Incidentally, if you’ve ever trained with Roy Harris you know that he can list a thousand techniques off the top of his head over breakfast, add another thousand while waiting for the check to arrive, and then list the exact number of distinct movement components in each one. I’ve never met someone that could catalog such insane levels of detail. And then smash you. Like a bug. A very small, insignificant one.
I’m not suggesting the average BJJ player needs to know that many techniques (although if you train long enough you will amass an impressive repertoire). My point is only how deep the art is. I’m not aware of any other martial art that offers so many solutions to the problems we encounter while fighting. Instead of calling it Jiu Jitsu they should have named it Brazilian McGuyver, and made the belts out of tin foil, chewing gum, and bellybutton lint.
So how many techniques do you need to know? The simple answer is it depends on your level. To test for your blue belt in our curriculum you need to demonstrate 50 techniques—various offensive and defensive options from the major positions, along with some throws, takedowns, leg locks and headlock escapes. By purple you will have delved into the many minor positions of BJJ and drilled much deeper into the specific building blocks of your own game. By brown you should be solid from just about any position. By black belt your knowledge should be broad and deep.

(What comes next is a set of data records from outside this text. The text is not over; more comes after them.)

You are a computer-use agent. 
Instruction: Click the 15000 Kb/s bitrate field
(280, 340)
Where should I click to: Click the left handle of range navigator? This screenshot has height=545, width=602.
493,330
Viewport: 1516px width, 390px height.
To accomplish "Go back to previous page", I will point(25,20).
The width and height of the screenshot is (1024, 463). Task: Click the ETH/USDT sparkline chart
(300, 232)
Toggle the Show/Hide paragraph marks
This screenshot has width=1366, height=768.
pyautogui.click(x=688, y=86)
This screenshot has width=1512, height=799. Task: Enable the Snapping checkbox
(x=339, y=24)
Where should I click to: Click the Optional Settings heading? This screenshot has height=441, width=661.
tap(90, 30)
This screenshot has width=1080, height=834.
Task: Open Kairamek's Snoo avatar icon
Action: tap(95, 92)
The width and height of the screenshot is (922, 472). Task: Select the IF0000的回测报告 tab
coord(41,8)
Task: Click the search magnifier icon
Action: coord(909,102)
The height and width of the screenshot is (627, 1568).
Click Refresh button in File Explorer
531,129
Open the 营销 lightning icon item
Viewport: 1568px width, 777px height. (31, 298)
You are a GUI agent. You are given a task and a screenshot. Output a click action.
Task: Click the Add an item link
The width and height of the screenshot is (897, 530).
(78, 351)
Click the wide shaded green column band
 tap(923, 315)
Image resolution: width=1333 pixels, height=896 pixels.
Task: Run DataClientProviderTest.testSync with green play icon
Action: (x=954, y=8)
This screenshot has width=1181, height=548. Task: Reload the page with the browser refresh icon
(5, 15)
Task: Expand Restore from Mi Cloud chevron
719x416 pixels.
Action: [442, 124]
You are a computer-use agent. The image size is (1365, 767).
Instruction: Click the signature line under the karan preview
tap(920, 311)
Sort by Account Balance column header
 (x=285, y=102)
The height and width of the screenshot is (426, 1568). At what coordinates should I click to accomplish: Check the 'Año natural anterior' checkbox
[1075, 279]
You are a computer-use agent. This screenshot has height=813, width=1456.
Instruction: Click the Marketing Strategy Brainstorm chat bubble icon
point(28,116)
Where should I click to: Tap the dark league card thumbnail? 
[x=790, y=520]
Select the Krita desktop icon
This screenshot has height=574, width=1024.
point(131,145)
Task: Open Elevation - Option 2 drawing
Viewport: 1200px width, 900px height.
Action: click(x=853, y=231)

The base curriculum we teach from has a pool of roughly 300 techniques, consisting of the most useful options from the major and minor positions, along with a good collection of throws, takedowns and ancillary techniques.
Students don’t need to master all of it. What the techniques represent are possibilities—they represent destinations on a map. And they represent a framework to learn principles. By drilling a variety of techniques from each position a student gets the ingredients to build a game that suits them best.
The training methodology is key. You need a system that gives you regular exposure and lots of repetitions. The best methodology, which I experienced back when I trained at Roy Dean Academy, has students drilling several (generally related) techniques per class in a concentric system based on priority. Let me explain:
In order for assimilation, you must see and practice all the techniques at regular intervals. However, some techniques are more important than others, so the system gets divided up into groupings based on priority. Higher priority techniques cycle more frequently, while lower priority ones less frequently.
Escapes are priority number one, so those get drilled more than anything else. The second tier of priority gives students the most useful and classic options from each position—things like armbars and chokes, and these get cycled through frequently, but slightly less so than priority one. The last tier are the more specialized techniques that help build a well rounded game with lots of options and solutions from each position. These are on a slightly slower cycle.
I like to think of these three tiers as a series of concentric circles, like those spinning hypnotizing disks from 1950s Sci-Fi TV shows. The most important techniques are on a tight circle so students see them all the time. The other techniques are on slightly larger circles. With a couple years of training, the curriculum will have cycled enough times to build surprisingly good assimilation, and it will have provided a foundation to arrive at one’s own game. If you’ve watched any of the belt demonstrations on Roy Dean’s YouTube channel you’ll see examples of this in action.
As an instructor, my goal is to give each student a broad enough foundation to build a game that works for their body type and attributes, and at the higher levels, to use as a platform for deeper specialization.